Effect of MBG on CFU-GM formation in the absence of rhG-CSF. Cord blood cells were prepared as described in the legend to Fig. 1, treated with MBG at different doses, as indicated, and then cultured in the absence of rhG-CSF in methylcellulose medium for 14 days. The results were compared to those for control cultures without MBG but with rhG-CSF at 500 ng/ml and rhIL-3 at 10 ng/ml. Data show the mean percentage of colony counts ± SD scored for control dishes (in the presence of both rhG-CSF and rhIL-3). Data represent the combined results for four different umbilical cord blood samples.

FIG. 4.

MBG induction of intracellular G-CSF in CD33⁺ cord blood cells. Umbilical cord blood was incubated with MBG at 100 μg/ml or LPS at 1 μg/ml for 4 h.
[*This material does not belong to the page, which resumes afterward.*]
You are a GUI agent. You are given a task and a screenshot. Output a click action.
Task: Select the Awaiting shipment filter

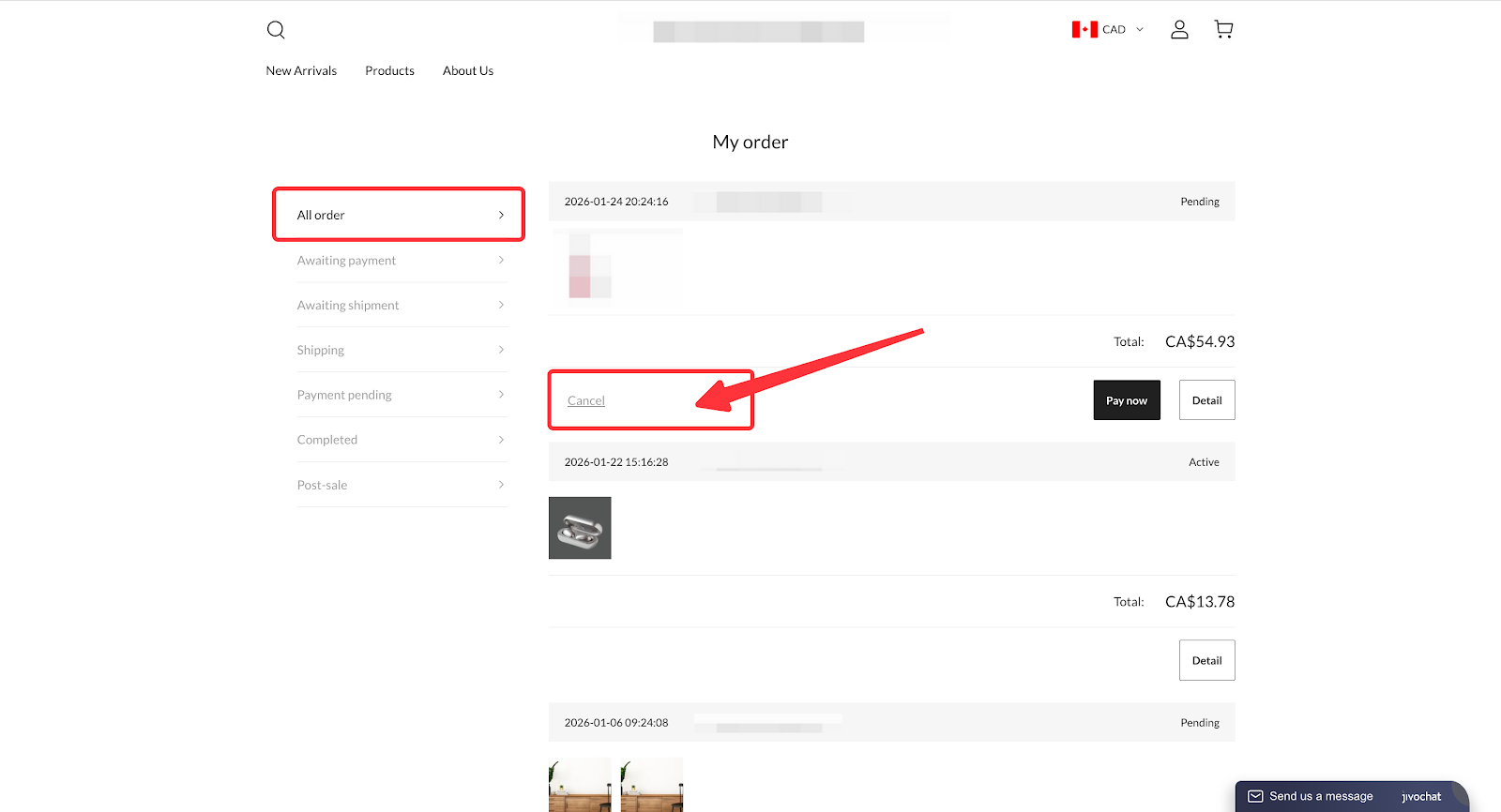348,306
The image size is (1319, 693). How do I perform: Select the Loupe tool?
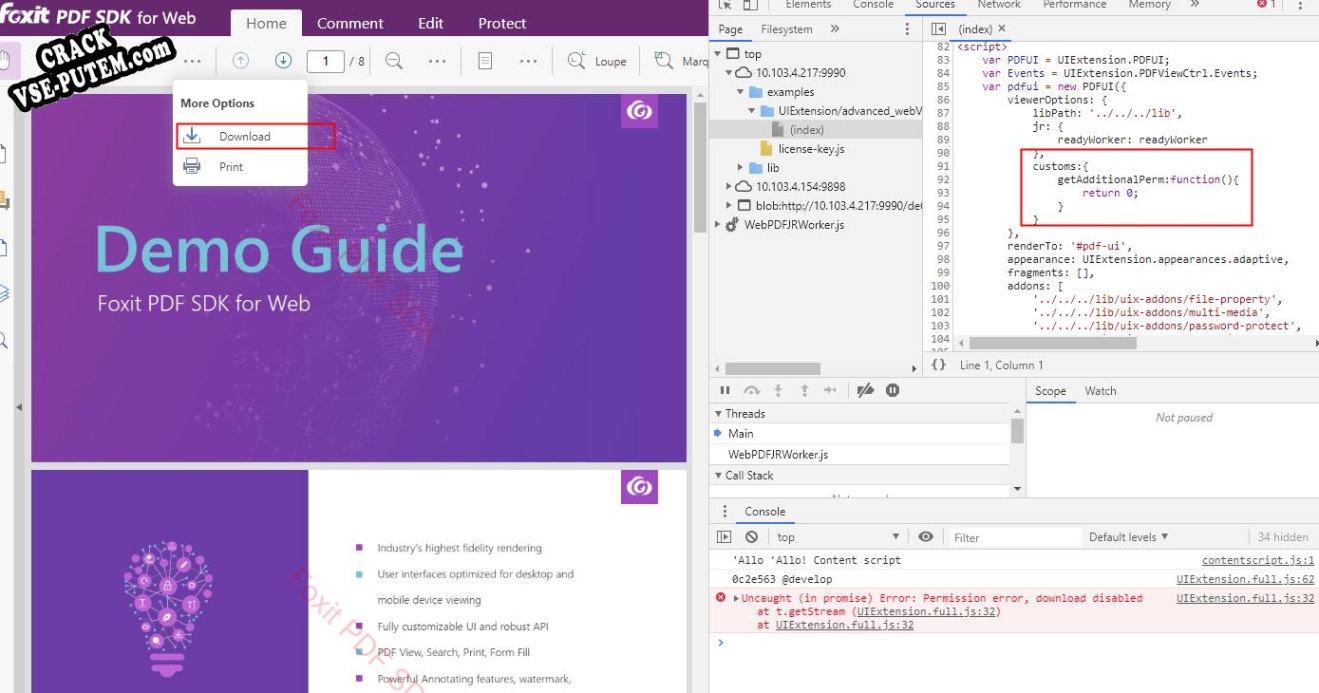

Intracellular cytokine assays were carried out as described in Materials and Methods with anti-CD33 FITC for cell surface staining and anti-G-CSF monoclonal antibody to detect intracellular G-CSF. Data present the combined results for umbilical cord blood samples from five healthy full-term infants. *, P < 0.05 versus the values for the controls with no stimuli.

FIG. 5.

MBG stimulates intracellular G-CSF production in CD33⁺ cells of CB but not adult peripheral blood. Umbilical cord blood or peripheral blood samples were incubated with MBG at 100 μg/ml or LPS at 1 μg/ml for 18 h. Then the intracellular cytokine assay was carried out as described in Materials and Methods by using anti-CD33 FITC for cell surface staining. After the cells were treated with permeabilization solution, anti-G-CSF antibodies were added to detect the intracellular production of G-CSF. Data show the means ± SDs of the combined results for nine cord blood samples from healthy full-term infants and six peripheral blood samples from healthy adult donors. *, P = 0.006 for the values for cord blood for the MBG group versus the values for the controls; *, P = 0.005 for the values for cord blood for the LPS group versus the values for the controls; P = 0.137 for the values for cord blood for the MBG group versus the values for the LPS group; P = 0.44 for the values for adult peripheral blood for the MBG group versus the values for the controls; *, P = 0.04 for the values for adult peripheral blood for the LPS group versus the values for the controls. unstim, unstimulated; NC, normal control peripheral blood.

FIG. 6.

MBG induces secretion of G-CSF by cord blood cells. Umbilical cord blood or peripheral blood was incubated with MBG at 100 μg/ml or LPS at 1 μg/ml for 18 h, and the supernatants were collected. Secretion of G-CSF in the supernatant was detected by a high-sensitivity human G-CSF ELISA. Data show the means ± SDs of the combined results for cord blood from seven healthy infants or adult peripheral blood from five healthy donors. *, P = 0.02 for the values for cord blood for the MBG group versus the values for the controls with no stimulus; **, P < 0.001 for the values for cord blood for the LPS group versus the values for the controls; P = 0.11 for the values for cord blood for the MBG group versus the values for the LPS group; P = 0.791 for the values for adult peripheral blood for the MBG group versus the values for the controls; **, P < 0.001 for the values for adult peripheral blood for the LPS group versus the values for the controls; **, P < 0.001 for the values for adult peripheral blood for the MBG group versus the values for the LPS group. unstim, unstimulated; NC, normal control peripheral blood.